## Written instruction
Format every line of the items below as a numbered list, omitting blank lines.

## Data supplied

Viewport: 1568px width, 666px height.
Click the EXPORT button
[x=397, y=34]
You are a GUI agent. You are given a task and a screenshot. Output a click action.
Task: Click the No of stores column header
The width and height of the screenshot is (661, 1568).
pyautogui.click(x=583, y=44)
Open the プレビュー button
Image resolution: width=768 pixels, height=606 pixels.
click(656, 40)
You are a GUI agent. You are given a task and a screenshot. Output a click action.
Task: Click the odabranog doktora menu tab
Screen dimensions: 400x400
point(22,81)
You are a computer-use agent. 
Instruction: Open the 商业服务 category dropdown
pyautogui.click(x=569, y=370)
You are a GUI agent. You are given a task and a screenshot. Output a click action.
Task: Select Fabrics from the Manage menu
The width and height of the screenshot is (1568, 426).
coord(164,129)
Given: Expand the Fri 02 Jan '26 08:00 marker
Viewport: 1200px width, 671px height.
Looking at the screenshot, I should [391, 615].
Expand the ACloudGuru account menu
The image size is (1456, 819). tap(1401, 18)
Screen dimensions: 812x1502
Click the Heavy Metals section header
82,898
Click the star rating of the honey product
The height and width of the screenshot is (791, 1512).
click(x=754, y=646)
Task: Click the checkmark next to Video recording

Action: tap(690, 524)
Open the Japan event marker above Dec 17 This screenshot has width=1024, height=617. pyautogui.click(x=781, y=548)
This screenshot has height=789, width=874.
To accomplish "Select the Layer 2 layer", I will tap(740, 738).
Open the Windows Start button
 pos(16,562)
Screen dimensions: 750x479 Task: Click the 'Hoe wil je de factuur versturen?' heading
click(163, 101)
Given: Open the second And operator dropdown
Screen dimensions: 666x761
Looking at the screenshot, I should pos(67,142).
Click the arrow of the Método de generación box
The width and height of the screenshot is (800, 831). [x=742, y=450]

## Solution
1. Viewport: 1568px width, 666px height.
2. Click the EXPORT button
3. [x=397, y=34]
4. You are a GUI agent. You are given a task and a screenshot. Output a click action.
5. Task: Click the No of stores column header
6. The width and height of the screenshot is (661, 1568).
7. pyautogui.click(x=583, y=44)
8. Open the プレビュー button
9. Image resolution: width=768 pixels, height=606 pixels.
10. click(656, 40)
11. You are a GUI agent. You are given a task and a screenshot. Output a click action.
12. Task: Click the odabranog doktora menu tab
13. Screen dimensions: 400x400
14. point(22,81)
15. You are a computer-use agent. 
16. Instruction: Open the 商业服务 category dropdown
17. pyautogui.click(x=569, y=370)
18. You are a GUI agent. You are given a task and a screenshot. Output a click action.
19. Task: Select Fabrics from the Manage menu
20. The width and height of the screenshot is (1568, 426).
21. coord(164,129)
22. Given: Expand the Fri 02 Jan '26 08:00 marker
23. Viewport: 1200px width, 671px height.
24. Looking at the screenshot, I should [391, 615].
25. Expand the ACloudGuru account menu
26. The image size is (1456, 819). tap(1401, 18)
27. Screen dimensions: 812x1502
28. Click the Heavy Metals section header
29. 82,898
30. Click the star rating of the honey product
31. The height and width of the screenshot is (791, 1512).
32. click(x=754, y=646)
33. Task: Click the checkmark next to Video recording
34. Action: tap(690, 524)
35. Open the Japan event marker above Dec 17 This screenshot has width=1024, height=617. pyautogui.click(x=781, y=548)
36. This screenshot has height=789, width=874.
37. To accomplish "Select the Layer 2 layer", I will tap(740, 738).
38. Open the Windows Start button
39.  pos(16,562)
40. Screen dimensions: 750x479 Task: Click the 'Hoe wil je de factuur versturen?' heading
41. click(163, 101)
42. Given: Open the second And operator dropdown
43. Screen dimensions: 666x761
44. Looking at the screenshot, I should pos(67,142).
45. Click the arrow of the Método de generación box
46. The width and height of the screenshot is (800, 831). [x=742, y=450]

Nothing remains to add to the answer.